**Action item:** Among the entries below, find the line with "Screen dimensions: 1240x940", then quote it and each following line up to and including the line with "You are a computer-use agent. This", and nothing else.

Exercise material below:

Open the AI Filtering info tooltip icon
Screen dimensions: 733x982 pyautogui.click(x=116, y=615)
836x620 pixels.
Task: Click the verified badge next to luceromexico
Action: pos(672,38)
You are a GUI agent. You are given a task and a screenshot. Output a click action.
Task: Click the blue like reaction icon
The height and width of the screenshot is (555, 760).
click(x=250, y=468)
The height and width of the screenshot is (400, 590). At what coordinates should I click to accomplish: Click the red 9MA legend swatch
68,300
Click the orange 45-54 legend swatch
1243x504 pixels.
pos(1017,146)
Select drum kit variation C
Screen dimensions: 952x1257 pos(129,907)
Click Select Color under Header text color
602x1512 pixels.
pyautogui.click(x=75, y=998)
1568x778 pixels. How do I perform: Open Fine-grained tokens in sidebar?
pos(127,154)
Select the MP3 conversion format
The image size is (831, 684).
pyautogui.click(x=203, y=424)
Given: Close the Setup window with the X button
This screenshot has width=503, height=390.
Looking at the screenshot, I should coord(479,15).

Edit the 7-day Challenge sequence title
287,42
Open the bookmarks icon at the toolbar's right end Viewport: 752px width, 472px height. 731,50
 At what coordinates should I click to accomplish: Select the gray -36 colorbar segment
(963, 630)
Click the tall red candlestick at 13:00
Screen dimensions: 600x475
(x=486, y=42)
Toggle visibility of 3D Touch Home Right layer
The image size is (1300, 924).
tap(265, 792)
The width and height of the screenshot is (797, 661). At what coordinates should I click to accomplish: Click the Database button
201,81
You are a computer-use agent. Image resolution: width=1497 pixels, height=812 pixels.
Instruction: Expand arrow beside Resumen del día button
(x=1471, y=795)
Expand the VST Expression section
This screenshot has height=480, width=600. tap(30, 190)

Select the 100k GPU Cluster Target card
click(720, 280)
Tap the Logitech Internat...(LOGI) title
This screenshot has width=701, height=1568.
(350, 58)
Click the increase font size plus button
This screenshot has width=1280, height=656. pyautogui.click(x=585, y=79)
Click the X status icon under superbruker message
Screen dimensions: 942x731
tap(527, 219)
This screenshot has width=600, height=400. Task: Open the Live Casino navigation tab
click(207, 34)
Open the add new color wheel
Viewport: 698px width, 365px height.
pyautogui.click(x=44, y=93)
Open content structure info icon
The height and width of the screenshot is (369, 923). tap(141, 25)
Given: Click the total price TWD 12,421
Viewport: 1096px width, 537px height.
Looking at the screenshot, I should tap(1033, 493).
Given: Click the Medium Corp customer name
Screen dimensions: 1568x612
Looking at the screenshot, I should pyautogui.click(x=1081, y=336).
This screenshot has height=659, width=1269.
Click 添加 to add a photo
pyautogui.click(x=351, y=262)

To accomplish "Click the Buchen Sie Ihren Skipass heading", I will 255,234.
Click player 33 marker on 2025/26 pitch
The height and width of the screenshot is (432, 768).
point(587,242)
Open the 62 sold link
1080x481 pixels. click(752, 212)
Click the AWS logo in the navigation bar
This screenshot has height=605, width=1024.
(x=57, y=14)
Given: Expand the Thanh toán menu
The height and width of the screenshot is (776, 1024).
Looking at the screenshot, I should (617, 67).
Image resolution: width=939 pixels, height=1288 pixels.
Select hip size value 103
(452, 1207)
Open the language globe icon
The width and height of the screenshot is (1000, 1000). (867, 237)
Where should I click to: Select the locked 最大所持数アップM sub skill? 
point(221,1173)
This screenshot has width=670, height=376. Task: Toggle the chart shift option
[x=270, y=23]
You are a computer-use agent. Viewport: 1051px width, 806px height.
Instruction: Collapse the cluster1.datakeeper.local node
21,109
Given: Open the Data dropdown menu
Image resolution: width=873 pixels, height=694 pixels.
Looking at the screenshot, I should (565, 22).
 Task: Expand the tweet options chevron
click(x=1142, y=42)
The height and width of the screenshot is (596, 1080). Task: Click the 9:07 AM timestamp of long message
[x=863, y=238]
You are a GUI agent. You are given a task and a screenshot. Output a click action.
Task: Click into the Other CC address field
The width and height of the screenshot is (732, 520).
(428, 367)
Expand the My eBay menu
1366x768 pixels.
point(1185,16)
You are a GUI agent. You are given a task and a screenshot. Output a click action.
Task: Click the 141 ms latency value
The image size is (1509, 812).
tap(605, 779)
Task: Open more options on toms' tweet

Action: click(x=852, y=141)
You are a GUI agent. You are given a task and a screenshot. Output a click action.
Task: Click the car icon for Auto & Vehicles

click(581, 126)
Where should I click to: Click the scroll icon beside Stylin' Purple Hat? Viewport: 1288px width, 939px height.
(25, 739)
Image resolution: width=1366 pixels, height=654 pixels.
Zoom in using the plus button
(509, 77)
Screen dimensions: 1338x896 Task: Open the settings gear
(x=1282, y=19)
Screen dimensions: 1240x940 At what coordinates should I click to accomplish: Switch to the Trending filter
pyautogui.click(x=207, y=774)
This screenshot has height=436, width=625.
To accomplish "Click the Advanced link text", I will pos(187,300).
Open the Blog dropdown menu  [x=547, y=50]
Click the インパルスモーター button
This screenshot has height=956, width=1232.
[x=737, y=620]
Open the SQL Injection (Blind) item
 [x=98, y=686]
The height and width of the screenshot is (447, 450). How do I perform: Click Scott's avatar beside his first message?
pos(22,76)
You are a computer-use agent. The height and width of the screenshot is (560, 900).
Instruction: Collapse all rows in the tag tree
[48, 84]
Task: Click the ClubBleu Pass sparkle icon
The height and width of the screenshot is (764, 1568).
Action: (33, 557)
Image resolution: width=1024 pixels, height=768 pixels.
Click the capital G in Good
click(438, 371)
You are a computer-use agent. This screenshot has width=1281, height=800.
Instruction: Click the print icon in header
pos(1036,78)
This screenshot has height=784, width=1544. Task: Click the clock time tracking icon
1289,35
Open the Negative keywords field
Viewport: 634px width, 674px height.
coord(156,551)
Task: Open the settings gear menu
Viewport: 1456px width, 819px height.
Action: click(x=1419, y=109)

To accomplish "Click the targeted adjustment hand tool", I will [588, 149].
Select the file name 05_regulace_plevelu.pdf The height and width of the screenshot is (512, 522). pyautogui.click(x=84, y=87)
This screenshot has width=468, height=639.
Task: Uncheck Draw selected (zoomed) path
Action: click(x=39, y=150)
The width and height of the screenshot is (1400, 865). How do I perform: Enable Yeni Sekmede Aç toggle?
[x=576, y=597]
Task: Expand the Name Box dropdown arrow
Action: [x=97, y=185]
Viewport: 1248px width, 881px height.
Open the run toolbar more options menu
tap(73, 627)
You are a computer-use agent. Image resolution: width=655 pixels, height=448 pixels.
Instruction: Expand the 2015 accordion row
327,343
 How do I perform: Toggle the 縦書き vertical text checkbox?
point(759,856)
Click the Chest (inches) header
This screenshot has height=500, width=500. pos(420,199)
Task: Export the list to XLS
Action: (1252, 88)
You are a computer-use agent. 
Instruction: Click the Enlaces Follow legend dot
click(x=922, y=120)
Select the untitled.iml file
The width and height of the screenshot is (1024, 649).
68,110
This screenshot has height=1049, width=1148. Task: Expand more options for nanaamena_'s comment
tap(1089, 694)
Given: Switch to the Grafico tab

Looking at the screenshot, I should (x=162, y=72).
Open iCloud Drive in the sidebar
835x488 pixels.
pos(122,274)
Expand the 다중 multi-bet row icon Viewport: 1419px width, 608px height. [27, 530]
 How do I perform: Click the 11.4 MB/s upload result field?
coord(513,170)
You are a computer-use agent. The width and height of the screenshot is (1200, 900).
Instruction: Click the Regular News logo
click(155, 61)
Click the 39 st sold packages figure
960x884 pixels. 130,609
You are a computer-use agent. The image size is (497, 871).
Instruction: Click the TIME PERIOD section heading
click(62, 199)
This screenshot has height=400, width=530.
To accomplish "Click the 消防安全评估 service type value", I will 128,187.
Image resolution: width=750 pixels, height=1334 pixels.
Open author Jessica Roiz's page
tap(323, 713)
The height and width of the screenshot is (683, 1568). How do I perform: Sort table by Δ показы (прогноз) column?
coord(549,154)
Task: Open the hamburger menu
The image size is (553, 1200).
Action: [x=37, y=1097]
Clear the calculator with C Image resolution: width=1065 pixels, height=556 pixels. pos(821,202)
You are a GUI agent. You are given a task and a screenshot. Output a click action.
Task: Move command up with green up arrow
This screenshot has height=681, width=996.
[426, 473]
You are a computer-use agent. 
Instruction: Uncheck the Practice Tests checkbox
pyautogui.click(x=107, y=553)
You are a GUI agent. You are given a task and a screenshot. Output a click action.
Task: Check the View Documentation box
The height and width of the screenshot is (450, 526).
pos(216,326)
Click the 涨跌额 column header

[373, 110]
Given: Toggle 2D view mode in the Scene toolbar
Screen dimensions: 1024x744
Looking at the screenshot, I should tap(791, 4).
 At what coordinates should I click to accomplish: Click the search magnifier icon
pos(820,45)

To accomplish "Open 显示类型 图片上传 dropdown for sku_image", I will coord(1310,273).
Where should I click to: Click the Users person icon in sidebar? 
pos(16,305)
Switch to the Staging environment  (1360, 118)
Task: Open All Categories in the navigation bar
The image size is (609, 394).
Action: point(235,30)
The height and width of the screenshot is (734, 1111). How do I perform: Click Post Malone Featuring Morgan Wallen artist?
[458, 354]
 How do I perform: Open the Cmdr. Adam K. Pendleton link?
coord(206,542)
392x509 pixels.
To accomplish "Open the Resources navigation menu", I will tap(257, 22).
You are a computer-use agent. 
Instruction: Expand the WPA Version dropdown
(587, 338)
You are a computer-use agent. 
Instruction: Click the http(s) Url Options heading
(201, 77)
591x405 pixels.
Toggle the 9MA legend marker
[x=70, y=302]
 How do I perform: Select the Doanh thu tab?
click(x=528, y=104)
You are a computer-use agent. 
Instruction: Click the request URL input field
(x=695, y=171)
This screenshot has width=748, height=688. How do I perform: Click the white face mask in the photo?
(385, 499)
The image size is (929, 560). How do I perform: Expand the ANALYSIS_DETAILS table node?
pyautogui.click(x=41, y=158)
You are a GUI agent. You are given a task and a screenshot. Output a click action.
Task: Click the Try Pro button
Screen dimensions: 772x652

End of Exercise material.

**Solution:**
Screen dimensions: 1240x940 At what coordinates should I click to accomplish: Switch to the Trending filter
pyautogui.click(x=207, y=774)
This screenshot has height=436, width=625.
To accomplish "Click the Advanced link text", I will pos(187,300).
Open the Blog dropdown menu  [x=547, y=50]
Click the インパルスモーター button
This screenshot has height=956, width=1232.
[x=737, y=620]
Open the SQL Injection (Blind) item
 [x=98, y=686]
The height and width of the screenshot is (447, 450). How do I perform: Click Scott's avatar beside his first message?
pos(22,76)
You are a computer-use agent. The height and width of the screenshot is (560, 900).
Instruction: Collapse all rows in the tag tree
[48, 84]
Task: Click the ClubBleu Pass sparkle icon
The height and width of the screenshot is (764, 1568).
Action: (33, 557)
Image resolution: width=1024 pixels, height=768 pixels.
Click the capital G in Good
click(438, 371)
You are a computer-use agent. This screenshot has width=1281, height=800.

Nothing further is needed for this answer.